Nevertheless, Walgreens stayed on track with the four strategic priorities it has identified. The company is looking to cut costs by $4.1 billion by fiscal 2024 while building out its healthcare solutions portfolio with more care options for customers. Making better capital allocation decisions and building up its corporate culture are also key elements of Walgreens' future success.

What investors seemed to focus on, though, was Walgreens' move to cut its earnings guidance for the rest of the fiscal year. The drugstore retailer now expects to see profit of $4 to $4.05 per share on an adjusted basis, down $0.45 to $0.60 from its previous guidance range. That's considerably below where most of those following the stock expected its annual profit to be, and it points to uncertainty in consumer spending more broadly.

Lordstown's ride comes to an end

Shares of Lordstown Motors were down 60% in premarket trading, sending the EV automaker's shares toward penny-stock territory. The company resorted to filing for bankruptcy protection amid controversy relating to its relationship with contract manufacturer Foxconn.

Lordstown's announcement included harsh language about Foxconn's behavior, as CEO Ed Hightower said that "Foxconn willfully and repeatedly failed to execute on the agreed-upon strategy" in their EV development partnership. Hightower promised vigorous litigation against Foxconn, which began with lawsuits against the supplier and related entities.

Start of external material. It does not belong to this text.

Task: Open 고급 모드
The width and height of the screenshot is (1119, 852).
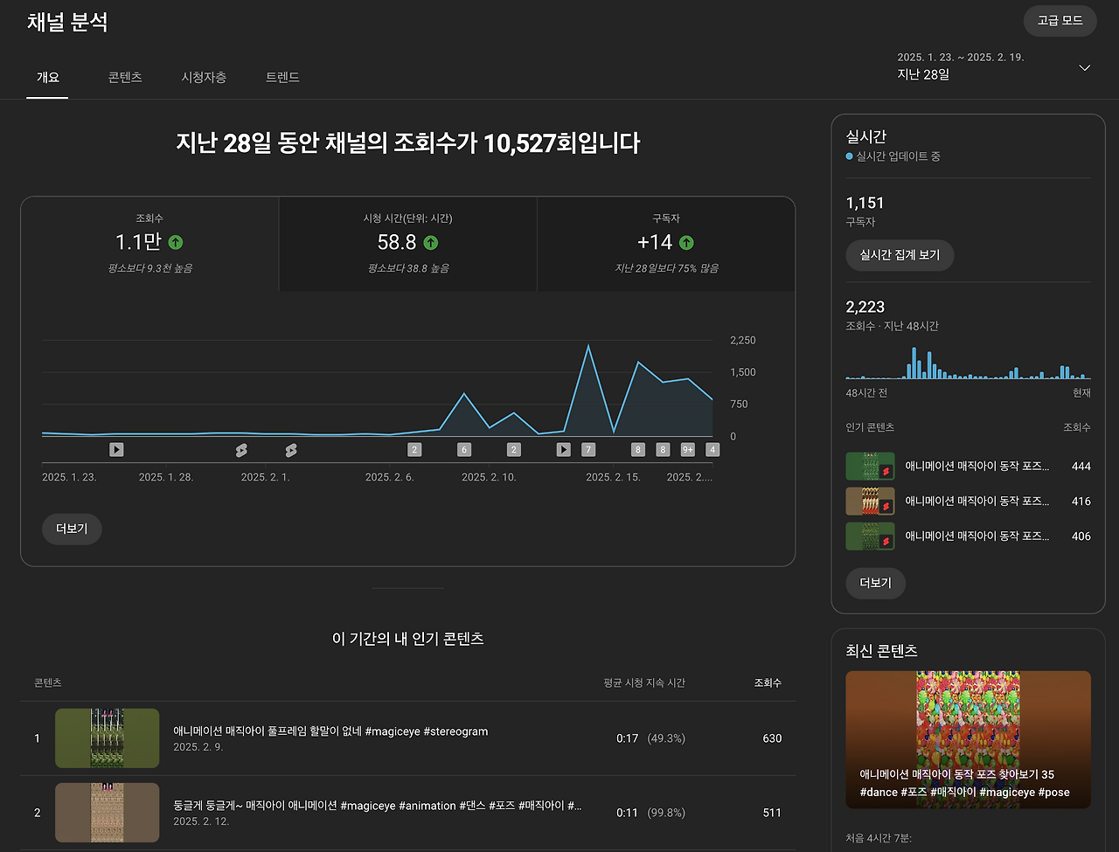Action: (x=1060, y=20)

In the meantime, bankruptcy protection will allow Lordstown to start a comprehensive marketing and sale process for the Endurance electric pickup and related assets. The goal is to provide a prospective buyer an opportunity to purchase a going concern that can move forward independently, leaving the bankrupt business entity to fight it out with Foxconn.

With so many electric vehicle manufacturers vying for position, it's inevitable that many of them will eventually fail. Lordstown's trucks could still eventually enter full production at some point in the future, but its current shareholders might well lose everything, and EV investors more broadly need to understand the risks involved in the space.